Aparentemente, o consenso entre renomados estudiosos da matéria só tem sido notado no que toca à suposta inadequação do instrumento utilizado pelo governo para tratar do tema. Suposta porque, salvo melhor juízo, tal afirmativa só é realmente possível diante do resultado de uma ação de controle de constitucionalidade, desde que devidamente transitada em julgado.

Perceber ainda que a discussão entre tais profissionais deixa clara uma acentuada divergência quanto à adequação de se permitir a diferenciação de preço no caso de pagamento por intermédio do cartão de crédito ou de dinheiro: eis a verdadeira inspiração para a redação deste artigo.

Há quem defenda a tese de que, independentemente da edição da referida medida, tal possibilidade de diferenciação seja altamente favorável ao consumidor, alegando inclusive que a prática em questão segue contemplada pelo instituto da livre concorrência.

Entretanto, o repasse do valor referente à administração do cartão de crédito ao consumidor, mediante inclusão deste no custo total dos produtos, é fato notório e, portanto, acrescer o produto deste montante seria uma duplicação de um mesmo acréscimo.
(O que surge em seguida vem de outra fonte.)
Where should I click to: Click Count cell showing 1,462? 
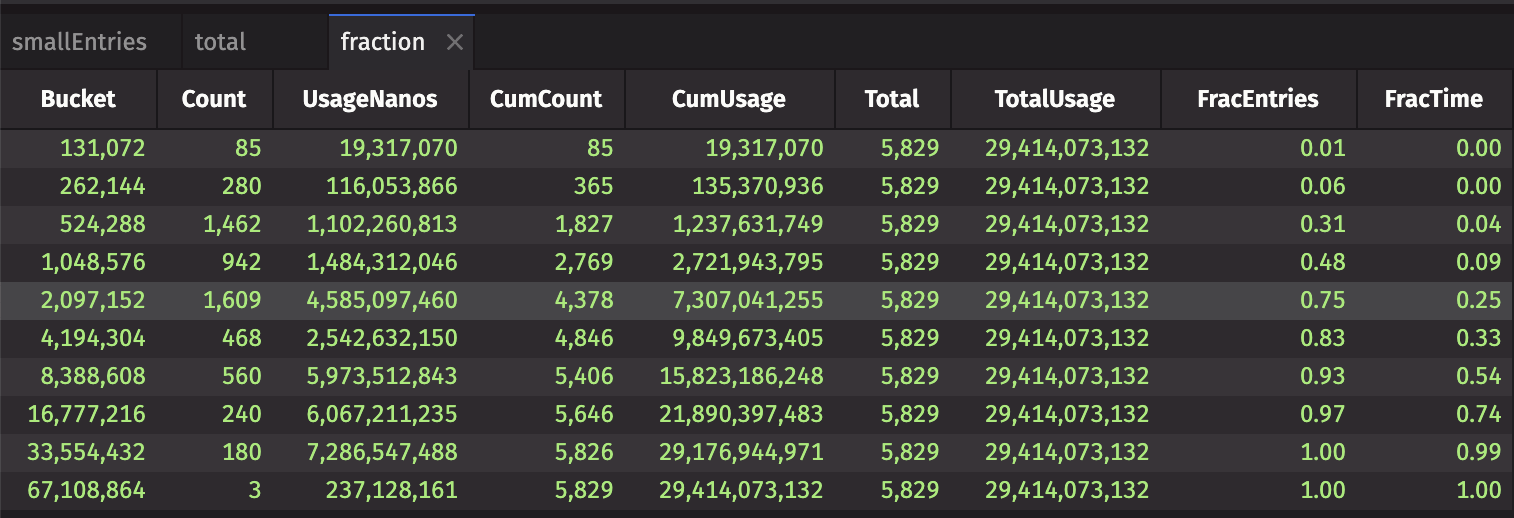[232, 225]
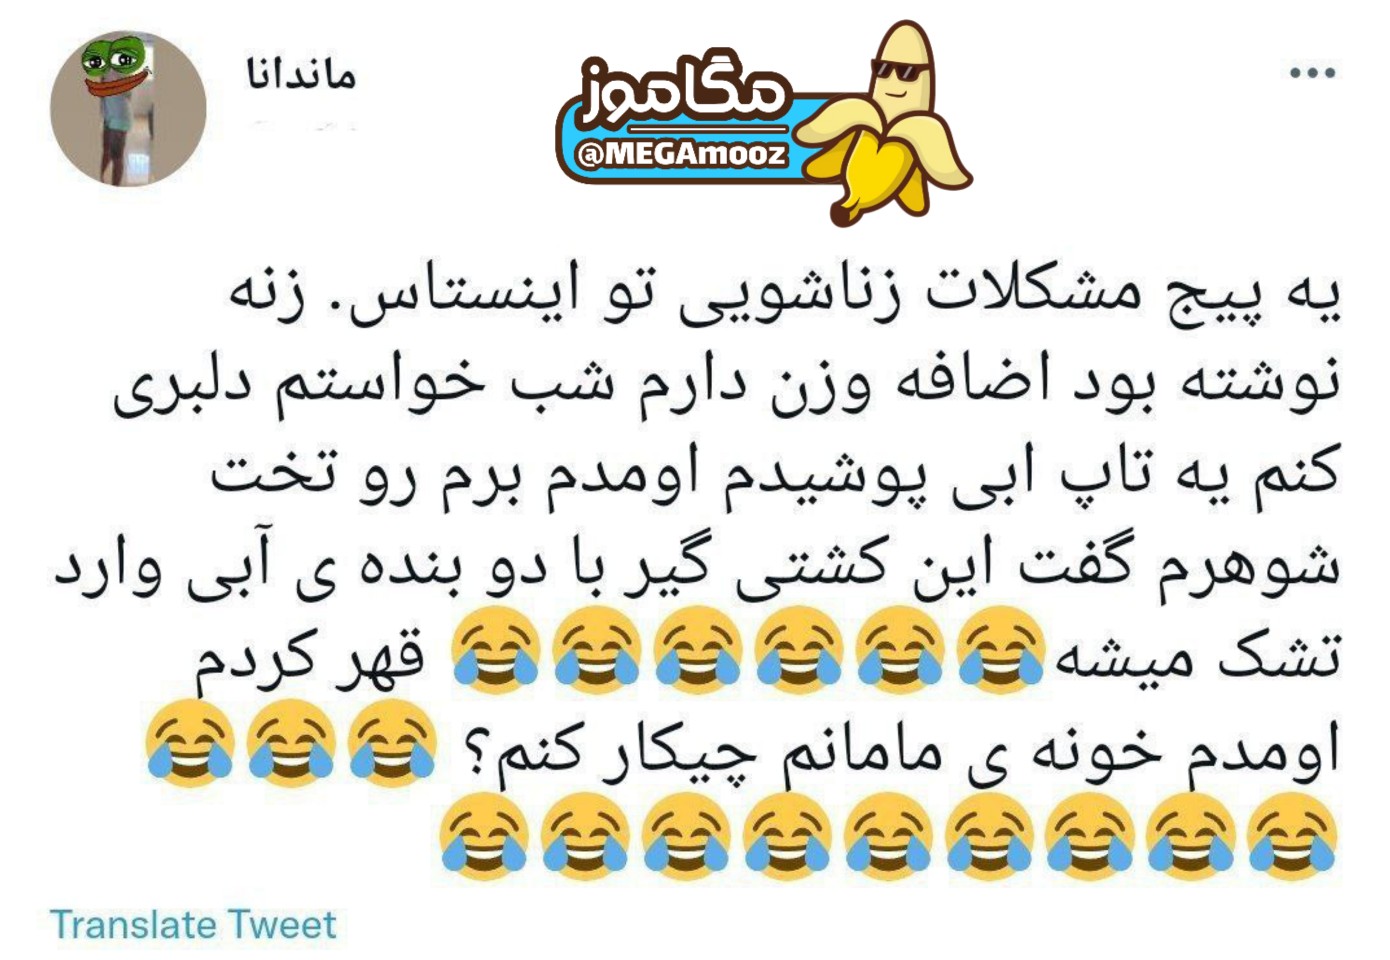Click the leftmost emoji on the چیکار کنم line
This screenshot has height=960, width=1390.
189,743

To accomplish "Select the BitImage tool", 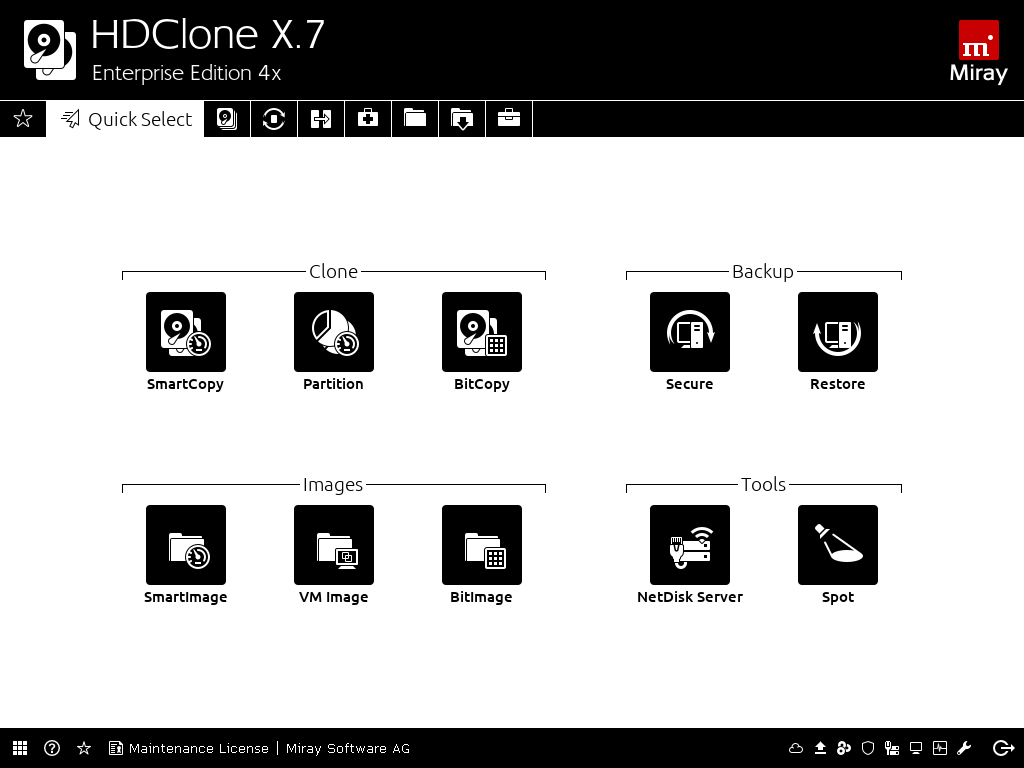I will tap(481, 545).
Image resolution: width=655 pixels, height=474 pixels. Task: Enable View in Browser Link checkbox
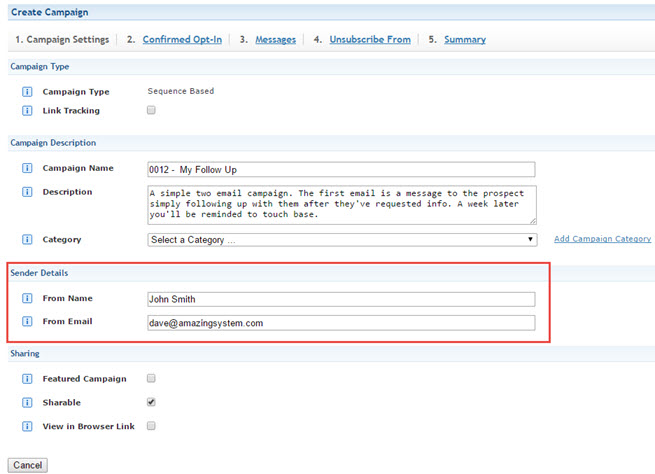pos(151,426)
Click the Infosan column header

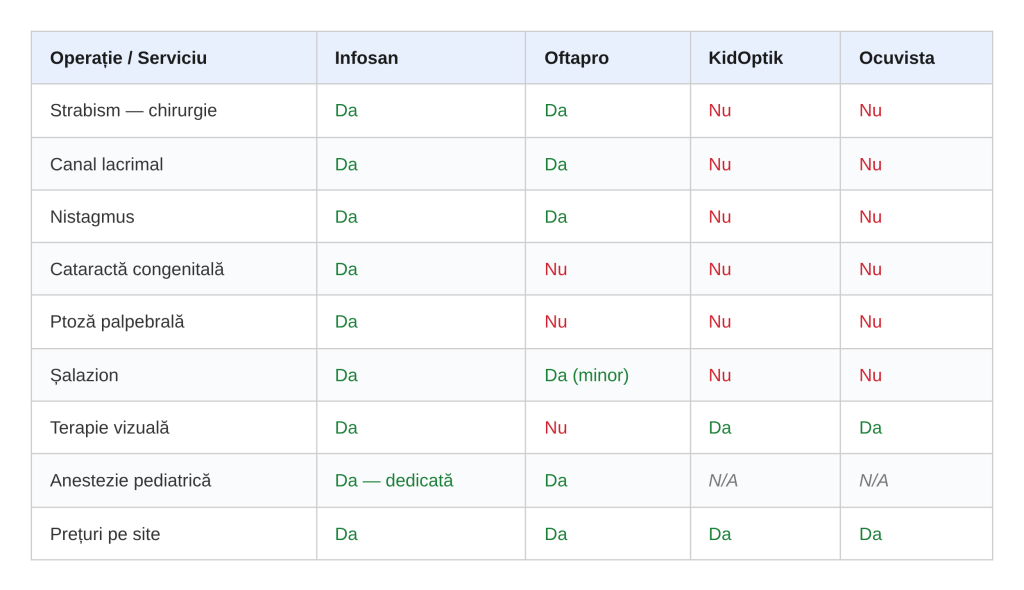pyautogui.click(x=366, y=58)
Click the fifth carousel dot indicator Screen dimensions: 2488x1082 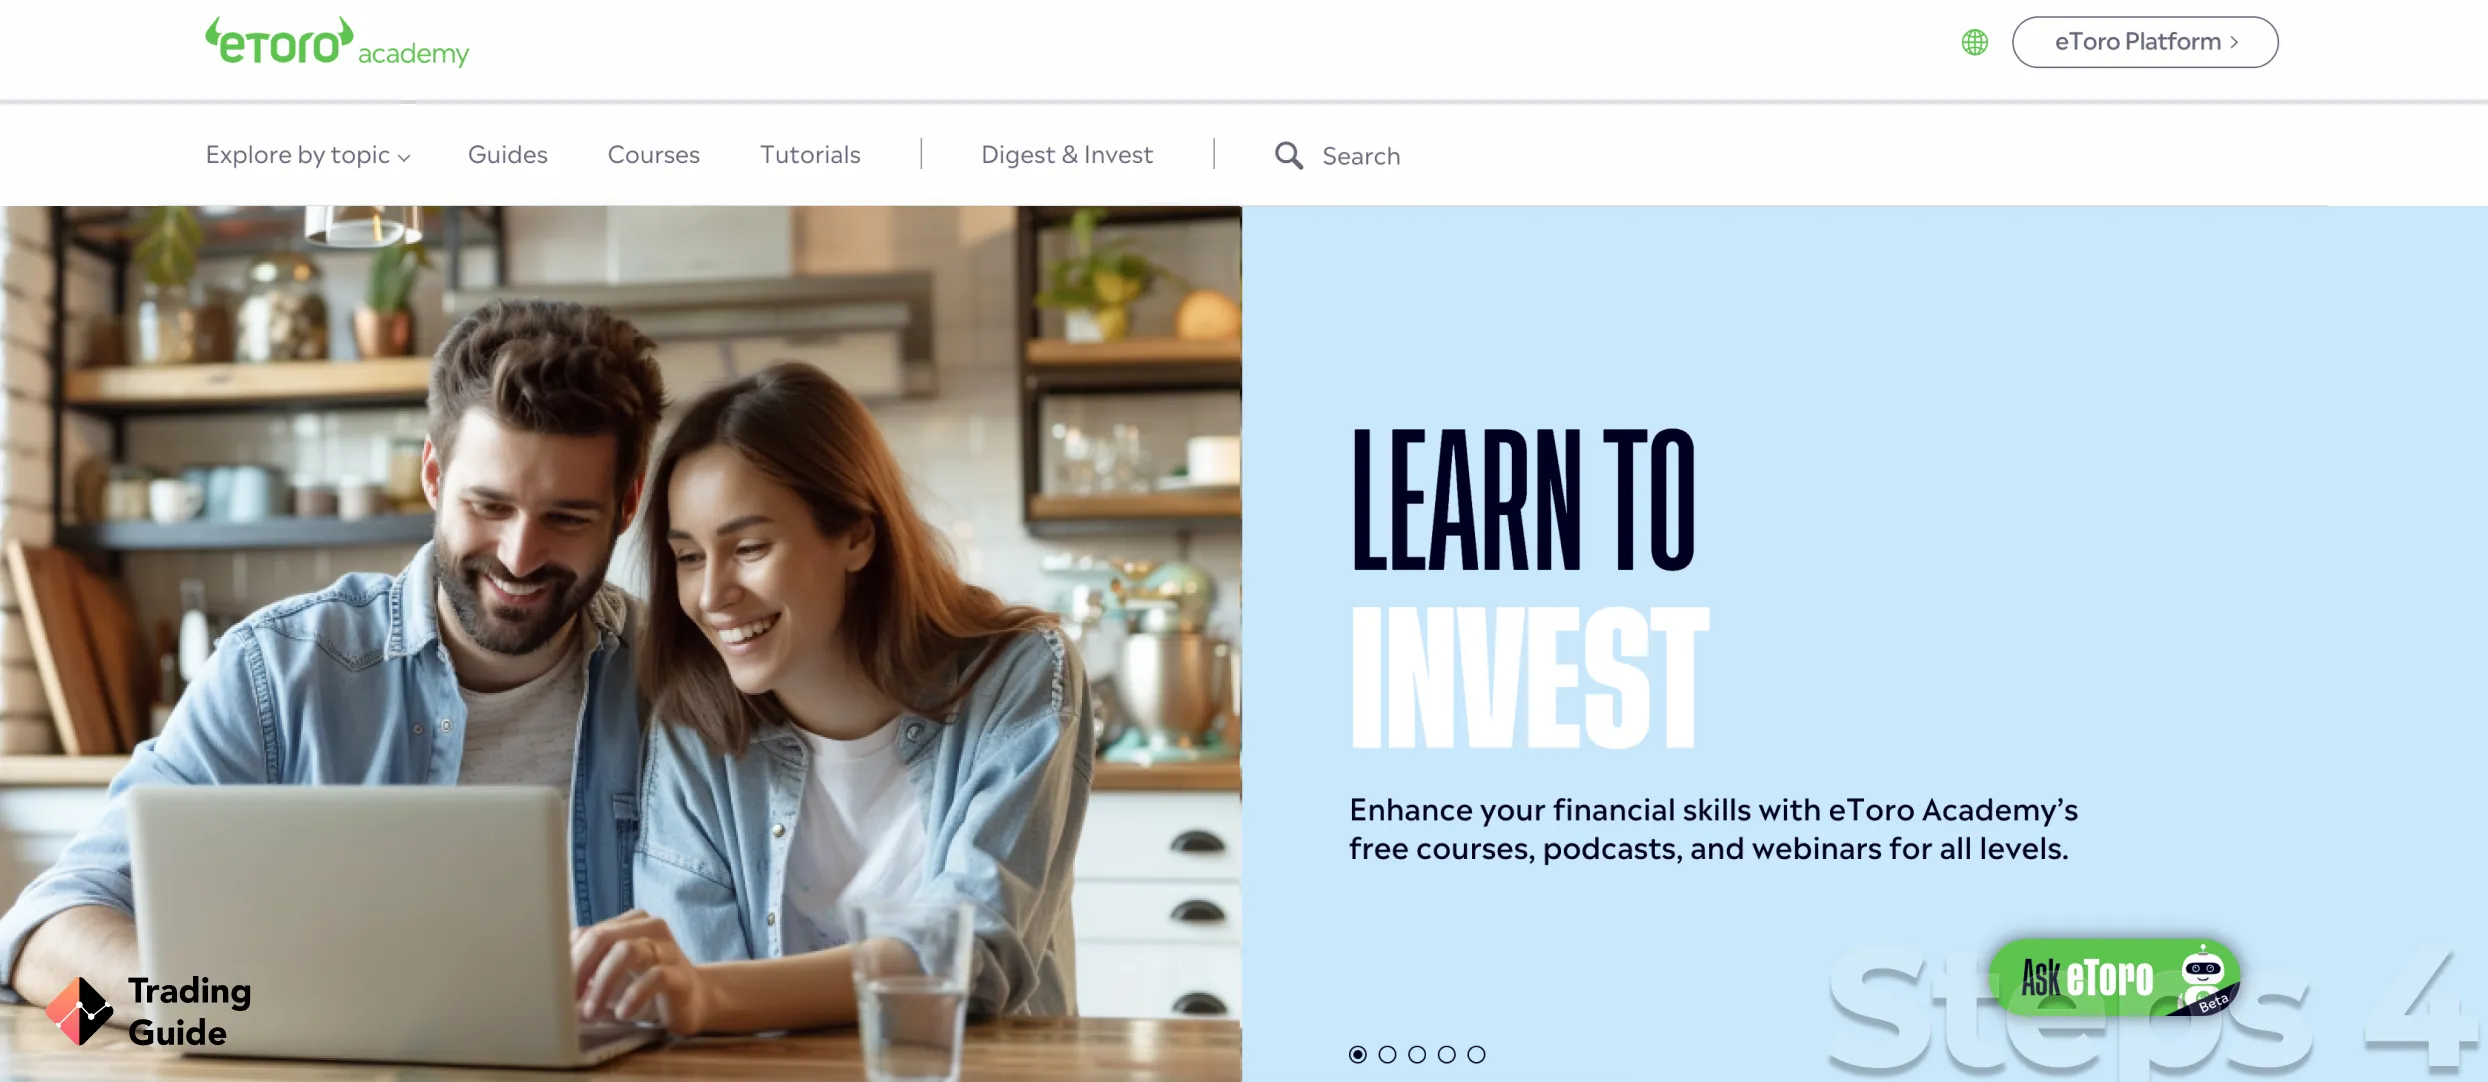click(1474, 1053)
Aos fiscais de defesa do consumidor, cabe tão somente a estrita observância das normas em vigor — inadequadas ou não —, atendendo prontamente às denúncias que lhes chegarem.

Uma percepção que se tem do assunto é que as demandas trazidas pelos consumidores têm mais motivação em cima da falta de informação sobre a aceitação ou não de cartão no caso de preço promocional  do que a respeito da variação de preço em função do uso da cartão ou do dinheiro para pagamento.

Diante do exposto sobre a possibilidade de diferenciação de preço para pagamento no cartão de crédito e em dinheiro, pergunta-se: o fato de a referida prática atualmente estar amparada pela medida provisória mencionada já se achar consolidada muito antes da edição desta, poderia levar a crer que não havia um sentimento forte de lesão por parte do consumidor?

Ao contrário disso, poderia depreender-se que esse mais frágil integrante da relação de consumo estivesse se sentindo beneficiado com a possibilidade de negociação com relação ao preço dos produtos? Ou seria a habitual falta de informação, clara e precisa, aliada à comodidade do uso do cartão, a responsável pela apatia diante de tal prática sistemática?

Os próprios interessados integrantes da relação de consumo, considerando aí não só os tradicionais “consumidor e fornecedor”, mas o administrador do cartão de crédito, ditarão as novas regras de relacionamento dentro da liberdade que lhes foi acrescentada com a permissão legal para tal?

Acredita-se que a diferenciação de preços de acordo com a forma de pagamento será mais bem avaliada com o decorrer do tempo e os diferentes momentos econômicos do país serão os melhores  “termômetros” da negociação em comento. O consumidor, sobretudo, deverá ficar mais atento ao mercado, uma vez que este poderá usar sua liberdade de concorrência de forma mais plena. E, assim, o direito à informação, grande estrela das normas que regram as relações de consumo, tenderá a se tornar o maior e talvez o único vilão desta história.